_EXERCISE_:
Write out every entry below word for word, leaving nothing out.

_Stored entries_:
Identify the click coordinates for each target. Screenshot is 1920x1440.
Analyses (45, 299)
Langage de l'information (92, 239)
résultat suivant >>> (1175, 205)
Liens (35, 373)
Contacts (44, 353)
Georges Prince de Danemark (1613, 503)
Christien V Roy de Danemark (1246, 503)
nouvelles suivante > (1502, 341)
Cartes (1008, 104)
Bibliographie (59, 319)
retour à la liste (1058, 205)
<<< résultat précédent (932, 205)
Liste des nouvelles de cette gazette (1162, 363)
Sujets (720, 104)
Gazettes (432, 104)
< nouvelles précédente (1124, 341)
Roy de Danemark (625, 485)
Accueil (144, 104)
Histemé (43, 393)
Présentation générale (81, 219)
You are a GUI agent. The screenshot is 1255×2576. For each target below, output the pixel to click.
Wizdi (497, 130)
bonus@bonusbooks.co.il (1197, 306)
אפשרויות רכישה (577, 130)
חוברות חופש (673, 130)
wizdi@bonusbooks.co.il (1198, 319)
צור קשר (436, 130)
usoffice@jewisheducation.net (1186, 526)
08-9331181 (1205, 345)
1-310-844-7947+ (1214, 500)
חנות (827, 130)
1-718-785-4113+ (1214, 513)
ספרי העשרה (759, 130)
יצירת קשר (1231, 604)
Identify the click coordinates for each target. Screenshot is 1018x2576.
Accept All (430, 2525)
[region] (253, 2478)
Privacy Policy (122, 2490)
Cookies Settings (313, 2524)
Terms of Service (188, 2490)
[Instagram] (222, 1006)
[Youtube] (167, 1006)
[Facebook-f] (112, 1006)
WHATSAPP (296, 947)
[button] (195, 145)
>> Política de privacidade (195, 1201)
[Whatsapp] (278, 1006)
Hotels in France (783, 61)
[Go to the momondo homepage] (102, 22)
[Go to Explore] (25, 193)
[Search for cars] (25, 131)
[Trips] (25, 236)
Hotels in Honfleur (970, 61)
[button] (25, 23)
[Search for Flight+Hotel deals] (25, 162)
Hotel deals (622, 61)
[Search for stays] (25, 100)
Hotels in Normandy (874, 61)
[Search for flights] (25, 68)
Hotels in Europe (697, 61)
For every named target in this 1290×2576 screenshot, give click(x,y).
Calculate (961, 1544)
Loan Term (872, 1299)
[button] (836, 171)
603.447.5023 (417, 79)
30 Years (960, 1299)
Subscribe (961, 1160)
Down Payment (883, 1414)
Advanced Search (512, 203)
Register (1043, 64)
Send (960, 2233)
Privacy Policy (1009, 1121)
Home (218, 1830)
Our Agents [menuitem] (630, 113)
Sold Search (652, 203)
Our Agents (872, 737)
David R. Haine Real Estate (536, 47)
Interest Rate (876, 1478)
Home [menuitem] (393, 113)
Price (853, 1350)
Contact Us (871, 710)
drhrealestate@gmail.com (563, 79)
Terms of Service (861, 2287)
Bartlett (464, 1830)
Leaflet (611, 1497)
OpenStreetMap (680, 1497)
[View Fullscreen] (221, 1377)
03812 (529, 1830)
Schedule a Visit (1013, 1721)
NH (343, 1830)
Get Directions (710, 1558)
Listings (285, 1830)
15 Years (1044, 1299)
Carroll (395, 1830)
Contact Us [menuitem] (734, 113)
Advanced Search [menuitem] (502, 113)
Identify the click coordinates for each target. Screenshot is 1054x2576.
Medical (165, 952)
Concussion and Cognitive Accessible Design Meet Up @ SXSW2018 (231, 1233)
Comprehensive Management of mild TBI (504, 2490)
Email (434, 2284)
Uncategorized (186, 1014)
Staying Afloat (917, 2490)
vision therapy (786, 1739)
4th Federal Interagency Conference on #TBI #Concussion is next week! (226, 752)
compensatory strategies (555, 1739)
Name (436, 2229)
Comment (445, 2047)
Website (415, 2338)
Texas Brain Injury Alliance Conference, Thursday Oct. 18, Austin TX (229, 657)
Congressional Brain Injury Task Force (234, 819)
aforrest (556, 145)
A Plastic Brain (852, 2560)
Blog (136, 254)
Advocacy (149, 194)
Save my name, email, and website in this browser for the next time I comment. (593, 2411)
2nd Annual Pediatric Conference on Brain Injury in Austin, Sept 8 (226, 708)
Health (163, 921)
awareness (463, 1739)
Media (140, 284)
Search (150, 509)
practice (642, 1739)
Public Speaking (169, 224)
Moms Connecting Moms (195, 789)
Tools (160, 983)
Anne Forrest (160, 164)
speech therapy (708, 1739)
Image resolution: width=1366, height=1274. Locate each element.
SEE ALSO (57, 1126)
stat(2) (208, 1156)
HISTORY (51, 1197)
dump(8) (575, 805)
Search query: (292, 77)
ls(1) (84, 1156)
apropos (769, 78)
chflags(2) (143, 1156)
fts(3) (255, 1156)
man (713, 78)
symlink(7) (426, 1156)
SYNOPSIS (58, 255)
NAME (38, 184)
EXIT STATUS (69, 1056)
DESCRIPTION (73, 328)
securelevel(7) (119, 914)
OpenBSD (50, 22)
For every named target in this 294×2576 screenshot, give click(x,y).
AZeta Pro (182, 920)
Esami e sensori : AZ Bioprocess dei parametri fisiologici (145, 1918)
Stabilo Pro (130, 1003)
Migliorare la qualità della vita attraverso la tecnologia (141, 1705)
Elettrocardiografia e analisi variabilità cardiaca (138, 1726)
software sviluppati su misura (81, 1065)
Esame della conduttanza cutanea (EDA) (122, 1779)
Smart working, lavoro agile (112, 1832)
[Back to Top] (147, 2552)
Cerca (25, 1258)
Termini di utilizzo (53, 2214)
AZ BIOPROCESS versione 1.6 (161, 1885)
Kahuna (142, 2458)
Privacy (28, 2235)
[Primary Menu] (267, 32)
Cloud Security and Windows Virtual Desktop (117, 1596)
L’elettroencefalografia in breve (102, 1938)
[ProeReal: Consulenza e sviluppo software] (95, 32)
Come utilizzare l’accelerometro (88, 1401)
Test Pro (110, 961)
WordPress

_RESPONSE TO THIS EXERCISE_:
Identify the click coordinates for each target. Screenshot is 1920x1440.
Analyses (45, 299)
Langage de l'information (92, 239)
résultat suivant >>> (1175, 205)
Liens (35, 373)
Contacts (44, 353)
Georges Prince de Danemark (1613, 503)
Christien V Roy de Danemark (1246, 503)
nouvelles suivante > (1502, 341)
Cartes (1008, 104)
Bibliographie (59, 319)
retour à la liste (1058, 205)
<<< résultat précédent (932, 205)
Liste des nouvelles de cette gazette (1162, 363)
Sujets (720, 104)
Gazettes (432, 104)
< nouvelles précédente (1124, 341)
Roy de Danemark (625, 485)
Accueil (144, 104)
Histemé (43, 393)
Présentation générale (81, 219)
You are a GUI agent. The screenshot is 1255×2576. For each target below, output the pixel to click.
Wizdi (497, 130)
bonus@bonusbooks.co.il (1197, 306)
אפשרויות רכישה (577, 130)
חוברות חופש (673, 130)
wizdi@bonusbooks.co.il (1198, 319)
צור קשר (436, 130)
usoffice@jewisheducation.net (1186, 526)
08-9331181 (1205, 345)
1-310-844-7947+ (1214, 500)
חנות (827, 130)
1-718-785-4113+ (1214, 513)
ספרי העשרה (759, 130)
יצירת קשר (1231, 604)
Identify the click coordinates for each target. Screenshot is 1018x2576.
Accept All (430, 2525)
[region] (253, 2478)
Privacy Policy (122, 2490)
Cookies Settings (313, 2524)
Terms of Service (188, 2490)
[Instagram] (222, 1006)
[Youtube] (167, 1006)
[Facebook-f] (112, 1006)
WHATSAPP (296, 947)
[button] (195, 145)
>> Política de privacidade (195, 1201)
[Whatsapp] (278, 1006)
Hotels in France (783, 61)
[Go to the momondo homepage] (102, 22)
[Go to Explore] (25, 193)
[Search for cars] (25, 131)
[Trips] (25, 236)
Hotels in Honfleur (970, 61)
[button] (25, 23)
[Search for Flight+Hotel deals] (25, 162)
Hotel deals (622, 61)
[Search for stays] (25, 100)
Hotels in Normandy (874, 61)
[Search for flights] (25, 68)
Hotels in Europe (697, 61)
For every named target in this 1290×2576 screenshot, give click(x,y).
Calculate (961, 1544)
Loan Term (872, 1299)
[button] (836, 171)
603.447.5023 (417, 79)
30 Years (960, 1299)
Subscribe (961, 1160)
Down Payment (883, 1414)
Advanced Search (512, 203)
Register (1043, 64)
Send (960, 2233)
Privacy Policy (1009, 1121)
Home (218, 1830)
Our Agents [menuitem] (630, 113)
Sold Search (652, 203)
Our Agents (872, 737)
David R. Haine Real Estate (536, 47)
Interest Rate (876, 1478)
Home [menuitem] (393, 113)
Price (853, 1350)
Contact Us (871, 710)
drhrealestate@gmail.com (563, 79)
Terms of Service (861, 2287)
Bartlett (464, 1830)
Leaflet (611, 1497)
OpenStreetMap (680, 1497)
[View Fullscreen] (221, 1377)
03812 (529, 1830)
Schedule a Visit (1013, 1721)
NH (343, 1830)
Get Directions (710, 1558)
Listings (285, 1830)
15 Years (1044, 1299)
Carroll (395, 1830)
Contact Us [menuitem] (734, 113)
Advanced Search [menuitem] (502, 113)
Identify the click coordinates for each target. Screenshot is 1054x2576.
Medical (165, 952)
Concussion and Cognitive Accessible Design Meet Up @ SXSW2018 (231, 1233)
Comprehensive Management of mild TBI (504, 2490)
Email (434, 2284)
Uncategorized (186, 1014)
Staying Afloat (917, 2490)
vision therapy (786, 1739)
4th Federal Interagency Conference on #TBI #Concussion is next week! (226, 752)
compensatory strategies (555, 1739)
Name (436, 2229)
Comment (445, 2047)
Website (415, 2338)
Texas Brain Injury Alliance Conference, Thursday Oct. 18, Austin TX (229, 657)
Congressional Brain Injury Task Force (234, 819)
aforrest (556, 145)
A Plastic Brain (852, 2560)
Blog (136, 254)
Advocacy (149, 194)
Save my name, email, and website in this browser for the next time I comment. (593, 2411)
2nd Annual Pediatric Conference on Brain Injury in Austin, Sept 8 (226, 708)
Health (163, 921)
awareness (463, 1739)
Media (140, 284)
Search (150, 509)
practice (642, 1739)
Public Speaking (169, 224)
Moms Connecting Moms (195, 789)
Tools (160, 983)
Anne Forrest (160, 164)
speech therapy (708, 1739)
Image resolution: width=1366, height=1274. Locate each element.
SEE ALSO (57, 1126)
stat(2) (208, 1156)
HISTORY (51, 1197)
dump(8) (575, 805)
Search query: (292, 77)
ls(1) (84, 1156)
apropos (769, 78)
chflags(2) (143, 1156)
fts(3) (255, 1156)
man (713, 78)
symlink(7) (426, 1156)
SYNOPSIS (58, 255)
NAME (38, 184)
EXIT STATUS (69, 1056)
DESCRIPTION (73, 328)
securelevel(7) (119, 914)
OpenBSD (50, 22)
For every named target in this 294×2576 screenshot, give click(x,y).
AZeta Pro (182, 920)
Esami e sensori : AZ Bioprocess dei parametri fisiologici (145, 1918)
Stabilo Pro (130, 1003)
Migliorare la qualità della vita attraverso la tecnologia (141, 1705)
Elettrocardiografia e analisi variabilità cardiaca (138, 1726)
software sviluppati su misura (81, 1065)
Esame della conduttanza cutanea (EDA) (122, 1779)
Smart working, lavoro agile (112, 1832)
[Back to Top] (147, 2552)
Cerca (25, 1258)
Termini di utilizzo (53, 2214)
AZ BIOPROCESS versione 1.6 (161, 1885)
Kahuna (142, 2458)
Privacy (28, 2235)
[Primary Menu] (267, 32)
Cloud Security and Windows Virtual Desktop (117, 1596)
L’elettroencefalografia in breve (102, 1938)
[ProeReal: Consulenza e sviluppo software] (95, 32)
Come utilizzare l’accelerometro (88, 1401)
Test Pro (110, 961)
WordPress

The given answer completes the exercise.